GE news: McCain commits gaffe and reacts angrily, and an abortion referendum in CO

John McCain is getting in a habit of committing unforced errors on the issue he is supposed to have the most control in -- the Iraq war and national security. After the 100 year statement (whatever the context, it was an obvious political mistake) and the repeated confusion between Shiite and Sunni, McCain is drawing fire for a statement he made on Thursday to a panel of journalists (video here):

In comments to reporters on Thursday, McCain asserted that "I can tell you that it is succeeding. I can look you in the eye and tell you it's succeeding. We have drawn down to pre-surge levels. Basra, Mosul and now Sadr City are quiet and it's long and it's hard and it's tough and there will be setbacks.

Unfortunately for McCain, the troops have not been drawn down to pre-surge levels, as there are 155,000 troops now deployed in Iraq versus 130,000 before the surge. The Washington Post notes that the day in which McCain made these comments was very deadly in Mosul, drawing attention to that part of McCain's statement as well.

Predictably in this era of war rooms and quick attacks, the Obama campaign wasted no time to blast away, sending out John Kerry to criticize McCain's statement. That alone is a significant development, as it means Democrats no longer fear Kerry has been made radioactive by the 2004 campaign. But what is more puzzling is the reaction of the McCain campaign. The Senator's statement was at best an imprecision and at worst a mistake, but instead of acknowledging it to try and move on, the campaign has chosen to attack the Obama campaign right back and prolong the debate over McCain's original statement. His spokesperson said today, "Talk about a political stunt, it's sending out campaign surrogates to parse words about a topic Barack Obama has no experience with."

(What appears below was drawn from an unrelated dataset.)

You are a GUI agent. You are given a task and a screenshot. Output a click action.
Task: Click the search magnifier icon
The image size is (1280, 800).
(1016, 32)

The reason this seems like a puzzling response to me is that McCain's statement was clearly wrong and there is nothing the campaign can gain by arguing over it. McCain's error was factual, not something that is up to normative or ideological debate, it is strange that the campaign chose to not simply recognize its mistake. It feels like the campaign's response was impulsive and rash rather than thought-out calmly, as all decisions should be. This, of course, is something that is often associated with McCain's temperament and something he should be careful to guard himself against, particularly on the issue of the war on which the number of imprecise statements that McCain is making is starting to mount.

Sure, it is hard to believe that McCain actually meant that combat in Iraq would last 100 years and even that he actually believed that the troop level had already been drawn down, but he should realize that soundbites are often all that matter in modern campaigns and that he has absolutely no room to maneuver around his support for the Iraq War given how unpopular the war is.

In the careful exercise McCain needs to accomplish to balance his general election chances with his support for the war, the Arizona Senator is doing himself no favors. And his angry response is allowing Obama to continue to press the subject, this time including McCain's dismissive retort in his own criticism:

Anyone running for Commander-in-Chief should know better. As the saying goes, you're entitled to your own view, but not your own facts.... And today, Senator McCain refused to correct his mistake. Just like George Bush, when he was presented with the truth, he just dug in and refused to admit his mistake. His campaign said it amounts to "nitpicking." Well I don't think tens of thousands of American troops amounts to nitpicking.

In another development that will influence the general election, a Colorado constitutional amendment seeking to define a fertilized human egg as a person made its way to the November ballot yesterday, as the supporters' petition was certified with more than 100,000 valid signatures. This could be all social conservatives need to be energized about coming to the polls on Election Day in one of the most important battleground states of the fall campaign.

Republicans are worried that evangelical turnout will be depressed this year in a context of declining enthusiasm among all segments of the GOP base. In that context, news like this one are clearly welcome -- and so is the possibility that an anti-gay marriage amendment would be on the California ballot. However, it is important to not overstate the impact these amendments might have. Despite a lot of talk of 2004 anti-gay amendments helping Bush win re-election, this is not a universally accepted thesis -- and that was in the case of very high-profile amendments in a year in which gay marriage was a very heated topic of conversation. Furthermore, McCain is not comfortable talking about issues like abortion, as is exemplified by the fact that he barely touched upon it in the GOP primaries despite the fact that his record was clearly pro-life (unlike Romney's and Giuliani's). This means that the McCain campaign will be less shrewd than the Bush campaign was in using opportunities like the Colorado referendum.